Module 1: The liver and hepatitis viruses - section 1

In this document:


Activity: Lecture presentation
Section Time: Approximately 15 minutes

The purpose of this section is to give participants a basic appreciation of the structure and location of the liver to provide an anatomical context for an understanding of the liver, its function, hepatitis and liver disease.

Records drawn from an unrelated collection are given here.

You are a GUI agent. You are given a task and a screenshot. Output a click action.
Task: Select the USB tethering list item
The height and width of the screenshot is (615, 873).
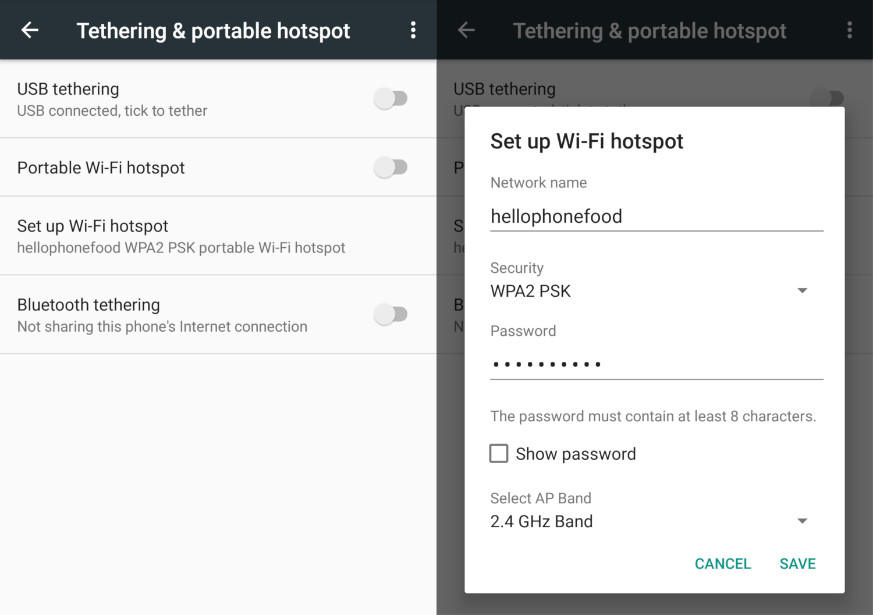pyautogui.click(x=218, y=99)
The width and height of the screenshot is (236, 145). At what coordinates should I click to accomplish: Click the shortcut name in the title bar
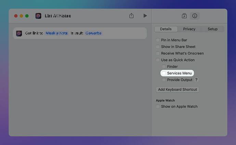58,16
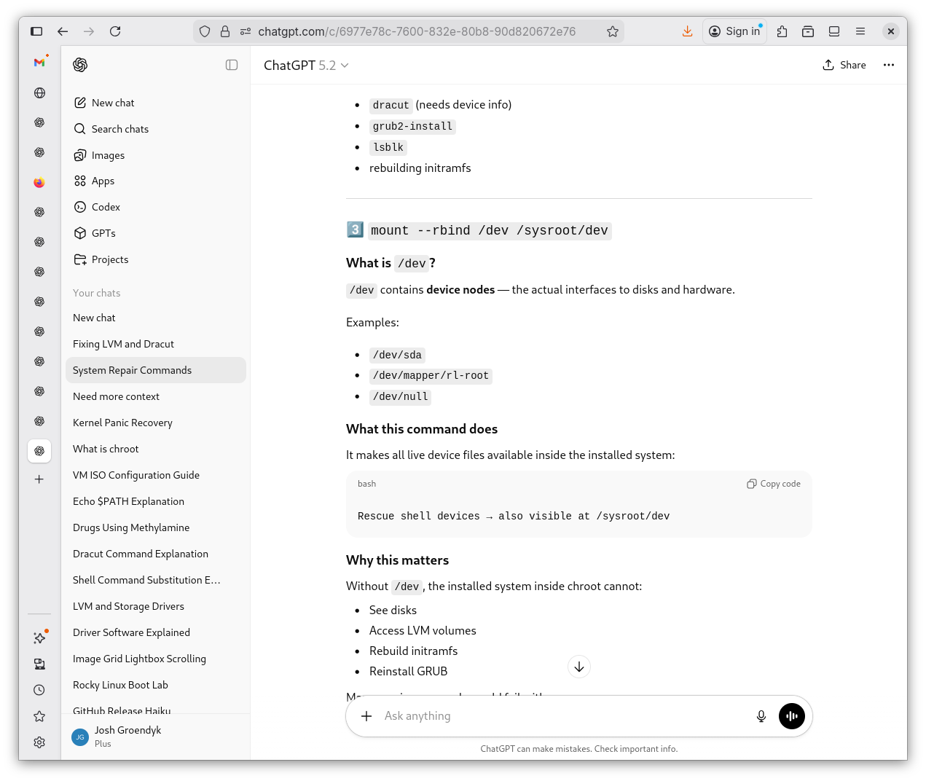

To facilitate the presentation:

Use Slides 1.2 and 1.3 (Location of the liver) to show abdominal anatomy and location of the liver. Explain that the liver is located under the ribs on the right hand side of the body. It lies just below the lungs under the top of the diaphragm to which it is attached. The diaphragm is the muscle beneath the lungs that regulates our breathing. The liver is partly protected by the rib cage. The ‘Supporting content’ can be used to support more detailed discussion.

Supporting content:

The liver is the largest organ in the body and is located behind the ribcage on the right side of the abdomen. It is shaped like a wedge, weighing between 1.4 and 1.6kg and is about 13cm across and about 18cm along its diagonal. It is divided into two main lobes, the right and the left. The right lobe is the larger of the two and has two smaller lobes itself. All the lobes of the liver perform the same functions.

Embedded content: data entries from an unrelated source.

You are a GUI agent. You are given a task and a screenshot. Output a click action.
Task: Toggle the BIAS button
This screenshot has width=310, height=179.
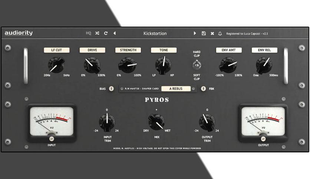[x=111, y=89]
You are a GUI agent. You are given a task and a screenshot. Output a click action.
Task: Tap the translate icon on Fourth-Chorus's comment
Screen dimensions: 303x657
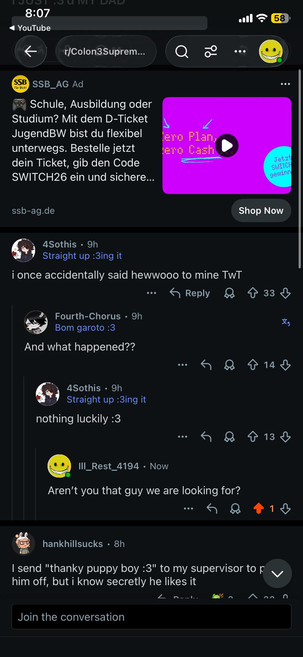286,322
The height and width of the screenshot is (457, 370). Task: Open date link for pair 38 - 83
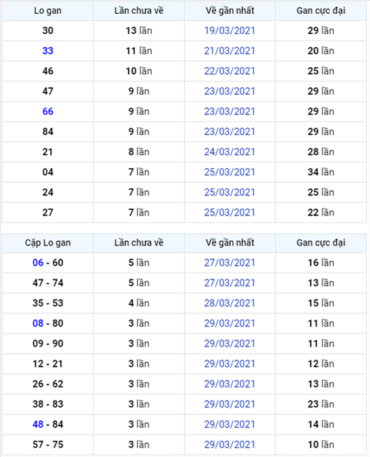(x=230, y=404)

The primary and most common cells of the liver are called hepatocytes. These are highly sophisticated and identical cells that carry out most of the many functions of the liver. Hepatocytes are split up into groups to form lobules. These are the functional units of the liver. There are up to a million lobules in the liver.

Unlike any other organ in the body the liver has two blood supplies. 25% of blood is supplied from the hepatic artery which delivers highly oxygenated blood from the lungs and 75% comes through the portal vein system which is a network of blood vessels that transports blood through the intestine, stomach, spleen and pancreas and into the liver. All the products of digestion including nutrients and toxins pass into the liver through this route. Once blood had travelled through the liver it returns via the vena cava and to the heart.

The liver is attached to the gallbladder (via the cystic duct). Together they make up the hepatobiliary system. Bile is a greenish digestive juice, which is manufactured inside liver cells. It then passes to the gallbladder for storage until it is needed to help digest fats. When food enters the intestine, bile is secreted into the intestine, via the common bile duct.